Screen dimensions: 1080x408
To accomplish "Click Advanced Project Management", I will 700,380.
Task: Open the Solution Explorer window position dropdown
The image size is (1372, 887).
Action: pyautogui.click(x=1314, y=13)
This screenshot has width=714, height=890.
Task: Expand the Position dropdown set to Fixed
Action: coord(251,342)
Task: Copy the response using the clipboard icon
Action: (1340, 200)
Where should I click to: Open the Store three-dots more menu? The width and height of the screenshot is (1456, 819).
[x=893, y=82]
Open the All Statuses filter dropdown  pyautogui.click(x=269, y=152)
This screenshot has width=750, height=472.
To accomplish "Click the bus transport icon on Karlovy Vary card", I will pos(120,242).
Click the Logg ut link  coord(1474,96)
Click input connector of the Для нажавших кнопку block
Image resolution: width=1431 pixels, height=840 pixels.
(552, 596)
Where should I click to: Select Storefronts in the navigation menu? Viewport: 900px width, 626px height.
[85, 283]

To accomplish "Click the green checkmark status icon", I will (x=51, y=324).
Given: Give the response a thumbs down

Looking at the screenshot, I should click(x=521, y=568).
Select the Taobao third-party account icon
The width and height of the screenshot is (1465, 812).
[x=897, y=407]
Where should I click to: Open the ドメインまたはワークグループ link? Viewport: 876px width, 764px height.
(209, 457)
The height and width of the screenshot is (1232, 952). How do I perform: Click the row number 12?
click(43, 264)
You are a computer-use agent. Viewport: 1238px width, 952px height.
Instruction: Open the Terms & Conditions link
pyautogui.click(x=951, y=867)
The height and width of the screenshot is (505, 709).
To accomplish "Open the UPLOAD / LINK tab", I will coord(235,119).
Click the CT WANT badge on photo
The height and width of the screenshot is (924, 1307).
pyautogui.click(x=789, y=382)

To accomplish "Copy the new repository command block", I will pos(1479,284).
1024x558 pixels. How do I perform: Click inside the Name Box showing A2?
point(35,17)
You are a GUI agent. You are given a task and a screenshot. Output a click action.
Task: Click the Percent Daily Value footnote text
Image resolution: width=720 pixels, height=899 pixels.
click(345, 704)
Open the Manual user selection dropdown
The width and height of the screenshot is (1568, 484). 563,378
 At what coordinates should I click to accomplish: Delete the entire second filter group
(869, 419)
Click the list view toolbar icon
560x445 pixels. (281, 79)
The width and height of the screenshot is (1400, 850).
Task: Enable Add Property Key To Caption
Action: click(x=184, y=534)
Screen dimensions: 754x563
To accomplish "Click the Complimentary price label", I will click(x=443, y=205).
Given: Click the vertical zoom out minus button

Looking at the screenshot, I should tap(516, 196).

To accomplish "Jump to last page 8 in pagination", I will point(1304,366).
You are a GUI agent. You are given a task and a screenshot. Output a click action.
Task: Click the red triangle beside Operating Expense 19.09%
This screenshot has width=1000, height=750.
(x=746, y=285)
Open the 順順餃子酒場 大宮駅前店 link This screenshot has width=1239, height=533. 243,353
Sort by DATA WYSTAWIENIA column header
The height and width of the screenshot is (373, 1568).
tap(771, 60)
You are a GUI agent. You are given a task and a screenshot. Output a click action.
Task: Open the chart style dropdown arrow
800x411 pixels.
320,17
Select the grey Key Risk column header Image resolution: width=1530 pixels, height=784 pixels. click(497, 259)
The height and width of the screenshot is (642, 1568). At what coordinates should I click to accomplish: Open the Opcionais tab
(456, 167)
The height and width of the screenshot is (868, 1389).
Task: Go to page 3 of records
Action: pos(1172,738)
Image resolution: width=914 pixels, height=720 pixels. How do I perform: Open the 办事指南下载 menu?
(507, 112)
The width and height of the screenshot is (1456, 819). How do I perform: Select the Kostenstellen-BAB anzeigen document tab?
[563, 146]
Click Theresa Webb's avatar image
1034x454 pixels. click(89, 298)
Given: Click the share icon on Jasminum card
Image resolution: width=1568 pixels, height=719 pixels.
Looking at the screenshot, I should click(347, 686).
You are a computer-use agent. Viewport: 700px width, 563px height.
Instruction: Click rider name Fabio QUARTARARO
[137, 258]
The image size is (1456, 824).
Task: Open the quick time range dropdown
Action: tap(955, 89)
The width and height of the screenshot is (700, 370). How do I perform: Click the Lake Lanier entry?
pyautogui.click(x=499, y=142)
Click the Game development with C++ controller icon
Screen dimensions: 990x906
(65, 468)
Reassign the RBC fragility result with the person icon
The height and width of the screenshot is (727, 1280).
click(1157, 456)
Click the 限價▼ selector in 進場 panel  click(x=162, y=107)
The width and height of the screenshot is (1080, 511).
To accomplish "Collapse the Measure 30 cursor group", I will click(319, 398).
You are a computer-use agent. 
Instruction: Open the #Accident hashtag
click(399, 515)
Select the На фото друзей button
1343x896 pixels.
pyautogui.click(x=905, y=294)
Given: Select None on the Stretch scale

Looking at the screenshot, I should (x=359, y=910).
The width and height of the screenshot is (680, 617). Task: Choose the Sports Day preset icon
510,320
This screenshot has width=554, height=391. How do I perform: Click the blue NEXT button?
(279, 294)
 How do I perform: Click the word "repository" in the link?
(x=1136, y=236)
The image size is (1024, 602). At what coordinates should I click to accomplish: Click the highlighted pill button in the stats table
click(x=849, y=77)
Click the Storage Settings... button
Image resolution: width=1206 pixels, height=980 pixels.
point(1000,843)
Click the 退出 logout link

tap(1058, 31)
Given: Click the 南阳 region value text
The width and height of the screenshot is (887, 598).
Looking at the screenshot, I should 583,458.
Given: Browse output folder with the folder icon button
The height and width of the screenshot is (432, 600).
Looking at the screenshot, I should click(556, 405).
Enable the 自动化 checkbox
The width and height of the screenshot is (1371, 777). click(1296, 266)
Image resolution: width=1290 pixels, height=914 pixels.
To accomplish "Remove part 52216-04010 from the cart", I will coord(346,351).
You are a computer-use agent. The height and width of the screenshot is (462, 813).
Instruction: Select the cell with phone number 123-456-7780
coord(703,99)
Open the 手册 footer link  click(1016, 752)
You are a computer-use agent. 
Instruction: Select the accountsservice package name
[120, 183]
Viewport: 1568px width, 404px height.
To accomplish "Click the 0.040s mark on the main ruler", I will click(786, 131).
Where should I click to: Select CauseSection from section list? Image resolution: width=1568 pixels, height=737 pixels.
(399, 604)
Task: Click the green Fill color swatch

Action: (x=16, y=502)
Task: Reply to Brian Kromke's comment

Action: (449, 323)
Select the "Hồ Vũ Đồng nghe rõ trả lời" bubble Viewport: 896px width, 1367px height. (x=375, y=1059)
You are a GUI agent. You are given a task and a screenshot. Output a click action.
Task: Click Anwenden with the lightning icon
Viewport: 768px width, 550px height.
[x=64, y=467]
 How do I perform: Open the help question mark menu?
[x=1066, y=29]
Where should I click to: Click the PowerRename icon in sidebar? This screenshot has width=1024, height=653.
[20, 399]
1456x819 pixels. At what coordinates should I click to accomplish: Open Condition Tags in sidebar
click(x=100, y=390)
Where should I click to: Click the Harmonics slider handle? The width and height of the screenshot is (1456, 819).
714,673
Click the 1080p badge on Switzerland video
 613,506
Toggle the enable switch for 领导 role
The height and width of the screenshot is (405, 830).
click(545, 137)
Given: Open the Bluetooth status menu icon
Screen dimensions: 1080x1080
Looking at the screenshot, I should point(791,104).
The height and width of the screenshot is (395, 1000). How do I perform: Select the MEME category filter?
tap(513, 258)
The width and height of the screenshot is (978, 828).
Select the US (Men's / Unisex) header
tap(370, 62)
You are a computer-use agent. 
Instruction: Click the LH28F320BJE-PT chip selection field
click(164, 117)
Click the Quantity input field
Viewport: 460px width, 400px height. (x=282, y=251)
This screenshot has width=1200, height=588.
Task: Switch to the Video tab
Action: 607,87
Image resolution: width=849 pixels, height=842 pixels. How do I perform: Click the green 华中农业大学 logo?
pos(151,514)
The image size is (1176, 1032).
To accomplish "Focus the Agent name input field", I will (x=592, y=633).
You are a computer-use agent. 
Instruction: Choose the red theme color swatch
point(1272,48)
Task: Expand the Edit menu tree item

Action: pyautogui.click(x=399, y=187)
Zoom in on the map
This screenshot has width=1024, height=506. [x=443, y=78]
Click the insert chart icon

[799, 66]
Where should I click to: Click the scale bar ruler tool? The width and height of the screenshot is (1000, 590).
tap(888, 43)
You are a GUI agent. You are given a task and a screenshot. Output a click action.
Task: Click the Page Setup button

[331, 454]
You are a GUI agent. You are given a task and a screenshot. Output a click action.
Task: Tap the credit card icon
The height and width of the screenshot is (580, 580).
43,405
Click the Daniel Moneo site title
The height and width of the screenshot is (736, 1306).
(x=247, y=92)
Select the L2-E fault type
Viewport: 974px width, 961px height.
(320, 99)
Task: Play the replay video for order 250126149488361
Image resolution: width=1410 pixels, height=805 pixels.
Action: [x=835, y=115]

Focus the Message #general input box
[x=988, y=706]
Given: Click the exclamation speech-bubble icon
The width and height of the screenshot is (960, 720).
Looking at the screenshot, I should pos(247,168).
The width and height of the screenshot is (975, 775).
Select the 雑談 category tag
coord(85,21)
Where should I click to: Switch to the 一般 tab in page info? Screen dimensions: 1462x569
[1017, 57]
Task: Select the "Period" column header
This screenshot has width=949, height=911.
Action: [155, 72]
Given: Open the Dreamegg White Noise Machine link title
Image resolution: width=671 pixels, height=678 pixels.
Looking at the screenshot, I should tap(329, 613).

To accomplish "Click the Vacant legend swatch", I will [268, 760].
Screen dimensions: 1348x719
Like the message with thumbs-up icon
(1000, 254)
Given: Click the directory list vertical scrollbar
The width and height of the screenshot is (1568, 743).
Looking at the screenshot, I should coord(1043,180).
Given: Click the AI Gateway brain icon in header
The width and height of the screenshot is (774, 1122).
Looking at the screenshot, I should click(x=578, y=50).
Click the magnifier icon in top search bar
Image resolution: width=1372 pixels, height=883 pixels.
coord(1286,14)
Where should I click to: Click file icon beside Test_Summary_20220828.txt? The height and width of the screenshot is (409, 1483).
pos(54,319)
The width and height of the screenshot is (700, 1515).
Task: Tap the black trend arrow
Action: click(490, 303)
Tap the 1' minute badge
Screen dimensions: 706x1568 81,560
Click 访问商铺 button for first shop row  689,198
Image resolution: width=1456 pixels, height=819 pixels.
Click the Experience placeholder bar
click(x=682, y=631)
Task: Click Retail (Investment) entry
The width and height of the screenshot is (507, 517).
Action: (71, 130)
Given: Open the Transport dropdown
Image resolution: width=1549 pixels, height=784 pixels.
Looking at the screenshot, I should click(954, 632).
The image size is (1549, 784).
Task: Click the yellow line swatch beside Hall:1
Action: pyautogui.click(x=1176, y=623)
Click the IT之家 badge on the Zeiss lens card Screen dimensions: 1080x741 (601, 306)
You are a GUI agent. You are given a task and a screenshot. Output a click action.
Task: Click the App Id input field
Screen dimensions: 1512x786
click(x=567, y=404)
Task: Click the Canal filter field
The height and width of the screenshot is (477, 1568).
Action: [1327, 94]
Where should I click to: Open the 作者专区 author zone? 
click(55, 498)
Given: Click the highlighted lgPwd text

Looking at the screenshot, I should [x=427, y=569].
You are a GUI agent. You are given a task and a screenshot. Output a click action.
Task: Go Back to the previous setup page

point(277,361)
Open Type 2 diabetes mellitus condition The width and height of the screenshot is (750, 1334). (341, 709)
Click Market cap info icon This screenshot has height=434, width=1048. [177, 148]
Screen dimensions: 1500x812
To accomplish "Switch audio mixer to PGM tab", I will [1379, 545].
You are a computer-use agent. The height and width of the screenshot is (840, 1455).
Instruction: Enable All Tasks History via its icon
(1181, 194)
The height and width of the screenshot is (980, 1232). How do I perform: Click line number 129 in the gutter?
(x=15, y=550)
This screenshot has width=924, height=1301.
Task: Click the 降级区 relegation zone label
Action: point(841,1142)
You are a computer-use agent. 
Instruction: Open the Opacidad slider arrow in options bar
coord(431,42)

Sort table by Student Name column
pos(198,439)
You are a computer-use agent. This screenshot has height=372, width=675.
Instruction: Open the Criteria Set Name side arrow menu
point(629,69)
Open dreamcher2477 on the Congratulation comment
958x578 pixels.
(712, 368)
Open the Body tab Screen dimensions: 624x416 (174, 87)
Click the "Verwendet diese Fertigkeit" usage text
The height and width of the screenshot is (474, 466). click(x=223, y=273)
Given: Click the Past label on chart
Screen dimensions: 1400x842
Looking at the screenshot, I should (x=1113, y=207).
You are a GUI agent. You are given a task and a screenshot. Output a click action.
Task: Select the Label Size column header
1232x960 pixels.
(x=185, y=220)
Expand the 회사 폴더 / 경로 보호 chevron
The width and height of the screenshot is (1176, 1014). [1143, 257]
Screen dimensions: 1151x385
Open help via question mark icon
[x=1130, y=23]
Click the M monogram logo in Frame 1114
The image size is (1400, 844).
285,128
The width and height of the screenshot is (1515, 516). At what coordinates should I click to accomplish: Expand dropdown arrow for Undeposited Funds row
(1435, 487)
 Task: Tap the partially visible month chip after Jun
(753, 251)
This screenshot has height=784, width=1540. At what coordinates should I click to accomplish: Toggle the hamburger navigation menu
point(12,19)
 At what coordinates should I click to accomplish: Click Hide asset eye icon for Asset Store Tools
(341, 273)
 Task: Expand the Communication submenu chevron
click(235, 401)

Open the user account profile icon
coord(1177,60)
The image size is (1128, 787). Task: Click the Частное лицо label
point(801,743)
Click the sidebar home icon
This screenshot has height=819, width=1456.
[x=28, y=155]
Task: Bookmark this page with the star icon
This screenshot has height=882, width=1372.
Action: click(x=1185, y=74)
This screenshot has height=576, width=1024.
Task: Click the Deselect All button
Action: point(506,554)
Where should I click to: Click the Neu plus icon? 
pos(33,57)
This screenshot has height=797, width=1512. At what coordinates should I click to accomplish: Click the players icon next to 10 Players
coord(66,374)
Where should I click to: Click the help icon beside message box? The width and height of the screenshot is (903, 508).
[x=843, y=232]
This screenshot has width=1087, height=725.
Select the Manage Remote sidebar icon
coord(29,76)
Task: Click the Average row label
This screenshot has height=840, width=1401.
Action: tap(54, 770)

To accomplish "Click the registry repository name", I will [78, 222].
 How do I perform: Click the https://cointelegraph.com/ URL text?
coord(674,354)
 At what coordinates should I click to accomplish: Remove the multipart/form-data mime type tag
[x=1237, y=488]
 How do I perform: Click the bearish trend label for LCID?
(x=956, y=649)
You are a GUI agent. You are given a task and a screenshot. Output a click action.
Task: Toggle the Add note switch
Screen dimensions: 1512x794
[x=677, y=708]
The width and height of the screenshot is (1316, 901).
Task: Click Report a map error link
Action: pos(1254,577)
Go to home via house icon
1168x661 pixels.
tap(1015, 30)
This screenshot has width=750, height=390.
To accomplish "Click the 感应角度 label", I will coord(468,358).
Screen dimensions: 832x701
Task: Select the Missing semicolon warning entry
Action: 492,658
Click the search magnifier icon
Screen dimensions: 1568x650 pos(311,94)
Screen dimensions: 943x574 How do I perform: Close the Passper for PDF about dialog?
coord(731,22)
....
§ **Task description**
Copy the lines of the material, starting at the line that contains "Screen dimensions: 1151x385" and ending after the line that contains "coord(1177,60)".

§ **Task result**
Screen dimensions: 1151x385
Open help via question mark icon
[x=1130, y=23]
Click the M monogram logo in Frame 1114
The image size is (1400, 844).
285,128
The width and height of the screenshot is (1515, 516). At what coordinates should I click to accomplish: Expand dropdown arrow for Undeposited Funds row
(1435, 487)
 Task: Tap the partially visible month chip after Jun
(753, 251)
This screenshot has height=784, width=1540. At what coordinates should I click to accomplish: Toggle the hamburger navigation menu
point(12,19)
 At what coordinates should I click to accomplish: Click Hide asset eye icon for Asset Store Tools
(341, 273)
 Task: Expand the Communication submenu chevron
click(235, 401)

Open the user account profile icon
coord(1177,60)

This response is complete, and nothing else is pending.